The other half of my heredity is Swiss. So is the gigantic food company, Nestlé. I've avoided Nestlé for years because of that company's baby-formula practices. I've read that's all been taken care of. I've also read it hasn't. The point, however, is that while I thought I was avoiding Nestlé -- out of habit, rather than anything political, really -- I was happily buying bottles of Perrier at my local Au Bon Pain. Who knew it was made by Nestlé? I suppose that's irrelevant, now, as I've just added ABP to my no-buy list. The stores' notoriously sub-par functionality finally got to me after I purchased a wrap that had been sitting in a pawed-through soup of ice water. Surely they must be wrapping these things to a waterproof degree. Sadly, no. It makes me wish there was a Cosi near my office. Then again, I've been refusing them my business for five years, following a horrible customer-service experience and no reply from Cosi headquarters to my e-mail regarding same.
I'd hoped to boycott the Nationals out of my loyalty to the gay clubs razed for their stadium. Little did I know that I have so many gay pals who are Nationals fans. My peers just think I'm being an uptight asshole if I try to stick to those guns, and I just like my friends too much to maintain my integrity.
Stolichnaya vodka, as my only Russian consumable, was in my sights as punishment for the mayor of Moscow's savagely homophobic statements about organizers of that city's gay-pride efforts. But Stoli was prepared for Michael Petrelis' pouring its delicious liquid down the gutters of San Francisco, armed with a series sponsorship on Logo.
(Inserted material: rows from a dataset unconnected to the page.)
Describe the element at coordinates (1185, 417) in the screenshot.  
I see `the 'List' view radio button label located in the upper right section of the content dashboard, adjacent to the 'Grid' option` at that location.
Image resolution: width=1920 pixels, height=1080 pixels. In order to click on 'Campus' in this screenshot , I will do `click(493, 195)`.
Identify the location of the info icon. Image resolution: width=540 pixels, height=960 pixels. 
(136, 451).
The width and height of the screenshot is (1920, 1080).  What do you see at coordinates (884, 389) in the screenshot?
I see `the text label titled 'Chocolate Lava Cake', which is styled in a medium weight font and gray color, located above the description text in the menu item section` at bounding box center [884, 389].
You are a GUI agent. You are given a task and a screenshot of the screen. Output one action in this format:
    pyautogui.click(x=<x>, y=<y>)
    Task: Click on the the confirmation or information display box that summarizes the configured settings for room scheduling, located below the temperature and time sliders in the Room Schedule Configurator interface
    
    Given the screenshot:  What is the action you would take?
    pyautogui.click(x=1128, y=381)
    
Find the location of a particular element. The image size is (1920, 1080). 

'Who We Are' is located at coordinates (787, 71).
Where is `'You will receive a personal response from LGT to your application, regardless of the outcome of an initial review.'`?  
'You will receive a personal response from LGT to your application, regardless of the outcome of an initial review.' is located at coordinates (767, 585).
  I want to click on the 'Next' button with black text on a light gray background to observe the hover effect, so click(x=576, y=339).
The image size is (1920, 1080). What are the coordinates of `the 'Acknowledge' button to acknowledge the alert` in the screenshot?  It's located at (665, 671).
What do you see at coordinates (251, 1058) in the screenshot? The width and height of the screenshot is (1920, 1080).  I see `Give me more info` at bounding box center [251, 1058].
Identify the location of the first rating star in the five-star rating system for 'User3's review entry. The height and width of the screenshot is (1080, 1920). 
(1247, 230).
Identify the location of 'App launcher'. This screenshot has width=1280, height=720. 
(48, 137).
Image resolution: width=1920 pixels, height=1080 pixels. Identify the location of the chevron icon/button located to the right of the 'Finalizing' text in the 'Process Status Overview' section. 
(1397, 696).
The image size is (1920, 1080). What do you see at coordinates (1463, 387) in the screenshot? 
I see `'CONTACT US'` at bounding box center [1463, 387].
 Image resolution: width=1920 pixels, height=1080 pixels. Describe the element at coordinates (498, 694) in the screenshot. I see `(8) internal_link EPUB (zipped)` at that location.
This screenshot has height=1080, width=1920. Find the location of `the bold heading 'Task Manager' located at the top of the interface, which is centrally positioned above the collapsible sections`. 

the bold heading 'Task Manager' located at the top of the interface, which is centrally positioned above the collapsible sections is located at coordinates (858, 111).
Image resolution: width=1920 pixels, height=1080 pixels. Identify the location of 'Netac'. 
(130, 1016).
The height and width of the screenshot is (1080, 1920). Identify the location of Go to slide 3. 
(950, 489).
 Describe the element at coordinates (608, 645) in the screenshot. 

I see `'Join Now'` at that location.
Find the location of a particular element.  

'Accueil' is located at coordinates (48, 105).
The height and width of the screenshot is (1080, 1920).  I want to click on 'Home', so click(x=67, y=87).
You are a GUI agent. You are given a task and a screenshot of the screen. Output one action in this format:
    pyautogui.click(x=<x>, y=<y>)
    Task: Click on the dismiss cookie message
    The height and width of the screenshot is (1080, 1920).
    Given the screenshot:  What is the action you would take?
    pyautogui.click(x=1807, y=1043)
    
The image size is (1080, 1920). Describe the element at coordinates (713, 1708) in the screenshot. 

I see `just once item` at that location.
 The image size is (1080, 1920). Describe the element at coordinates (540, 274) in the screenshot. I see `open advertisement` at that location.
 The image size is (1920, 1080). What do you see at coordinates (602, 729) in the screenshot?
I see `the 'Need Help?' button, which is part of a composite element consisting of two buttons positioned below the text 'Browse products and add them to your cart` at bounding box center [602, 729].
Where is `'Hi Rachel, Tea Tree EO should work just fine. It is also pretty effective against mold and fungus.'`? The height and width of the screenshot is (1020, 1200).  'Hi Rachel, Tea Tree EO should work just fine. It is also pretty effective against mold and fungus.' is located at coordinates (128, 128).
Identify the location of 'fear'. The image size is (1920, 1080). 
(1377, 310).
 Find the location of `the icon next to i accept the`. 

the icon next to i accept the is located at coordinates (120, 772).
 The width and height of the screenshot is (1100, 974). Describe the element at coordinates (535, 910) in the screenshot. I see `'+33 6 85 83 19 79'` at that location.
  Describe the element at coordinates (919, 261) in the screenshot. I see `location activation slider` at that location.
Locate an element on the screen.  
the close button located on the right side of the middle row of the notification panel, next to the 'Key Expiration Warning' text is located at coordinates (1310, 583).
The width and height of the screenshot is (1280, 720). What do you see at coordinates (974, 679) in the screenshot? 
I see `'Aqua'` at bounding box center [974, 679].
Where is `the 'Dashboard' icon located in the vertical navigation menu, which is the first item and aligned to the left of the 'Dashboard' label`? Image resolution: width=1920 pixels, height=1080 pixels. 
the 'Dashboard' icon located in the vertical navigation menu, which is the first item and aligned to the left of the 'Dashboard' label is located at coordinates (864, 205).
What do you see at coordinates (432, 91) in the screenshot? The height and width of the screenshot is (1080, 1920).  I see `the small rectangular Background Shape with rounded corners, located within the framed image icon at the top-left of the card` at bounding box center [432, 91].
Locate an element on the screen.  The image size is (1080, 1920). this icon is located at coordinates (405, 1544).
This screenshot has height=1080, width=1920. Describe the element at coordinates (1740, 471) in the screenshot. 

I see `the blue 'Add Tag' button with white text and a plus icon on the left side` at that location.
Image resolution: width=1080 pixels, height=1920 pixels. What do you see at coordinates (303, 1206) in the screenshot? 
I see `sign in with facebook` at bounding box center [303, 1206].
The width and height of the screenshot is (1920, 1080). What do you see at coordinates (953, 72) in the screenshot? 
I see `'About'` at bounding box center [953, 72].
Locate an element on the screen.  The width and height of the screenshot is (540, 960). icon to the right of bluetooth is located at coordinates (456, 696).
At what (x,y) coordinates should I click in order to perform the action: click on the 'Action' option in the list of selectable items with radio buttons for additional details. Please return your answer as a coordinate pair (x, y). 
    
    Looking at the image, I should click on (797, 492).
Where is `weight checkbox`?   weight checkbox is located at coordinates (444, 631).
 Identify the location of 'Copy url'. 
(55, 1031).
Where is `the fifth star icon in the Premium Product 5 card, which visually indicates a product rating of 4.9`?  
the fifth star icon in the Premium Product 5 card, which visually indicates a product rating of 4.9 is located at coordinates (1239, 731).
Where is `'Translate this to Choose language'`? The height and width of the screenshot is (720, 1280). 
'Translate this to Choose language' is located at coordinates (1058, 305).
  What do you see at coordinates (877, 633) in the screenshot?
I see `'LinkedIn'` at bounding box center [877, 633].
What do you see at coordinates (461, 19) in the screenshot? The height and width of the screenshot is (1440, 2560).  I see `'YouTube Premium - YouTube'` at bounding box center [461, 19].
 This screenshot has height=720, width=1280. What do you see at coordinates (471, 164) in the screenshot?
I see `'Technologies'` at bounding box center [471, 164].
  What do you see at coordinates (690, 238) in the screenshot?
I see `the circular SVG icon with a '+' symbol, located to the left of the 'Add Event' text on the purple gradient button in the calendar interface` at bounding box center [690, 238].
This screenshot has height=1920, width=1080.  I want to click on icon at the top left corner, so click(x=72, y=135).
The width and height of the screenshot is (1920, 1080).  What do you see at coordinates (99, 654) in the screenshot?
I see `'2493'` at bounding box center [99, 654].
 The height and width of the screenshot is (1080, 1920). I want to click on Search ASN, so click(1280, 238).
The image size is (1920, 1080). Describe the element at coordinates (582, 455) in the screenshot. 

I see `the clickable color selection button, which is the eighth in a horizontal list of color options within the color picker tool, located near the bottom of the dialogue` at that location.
At the other end of my internal policy debate, there are those I support when possible. I buy Lurpak butter, for example. This Danish company suffered a butter boycott in the wake of the Muhammed cartoons in Danish papers. Ali Al-Mousa, writing to the Arab News at the time -- 2006 -- called for more action. Do not just boycott butter, he implored.
''All Muslim countries should call upon their Danish ambassadors to tell the one thing only: To stop this mess in one week or else go home,'' he wrote, in part. ''The decision should be united in all Muslim countries and not the decision of one country. We do not need to use the language of diplomacy.'' Oy.
Al-Mousa and Wildmon may be kindred spirits. Maybe Petrelis is in the mix, too. But the business of boycotts, amid lessening community, must be a losing proposition. When the gay community acted against the Florida Citrus Commission in the late 1970s for choosing the female face of homophobia, Anita Bryant, to hawk orange juice, the boycott seemed to do more in uniting the gay community than in forcing the commission to hire a less offensive spokesperson.
That community is good to have, but it's less homogenous by the second as technology allows us each to operate with ever-greater independence. Besides, I don't want to ''vote with my dollars,'' because in that sort of arena there will always be others with far more ''votes'' than I. I prefer voting in a booth and having access to political leaders. I choose where to spend for the impact on my wellbeing, not Nestlé's. But if boycotting McDonald's makes Wildmon feel good, then rock on, Don. That good feeling is likely all you're going to get.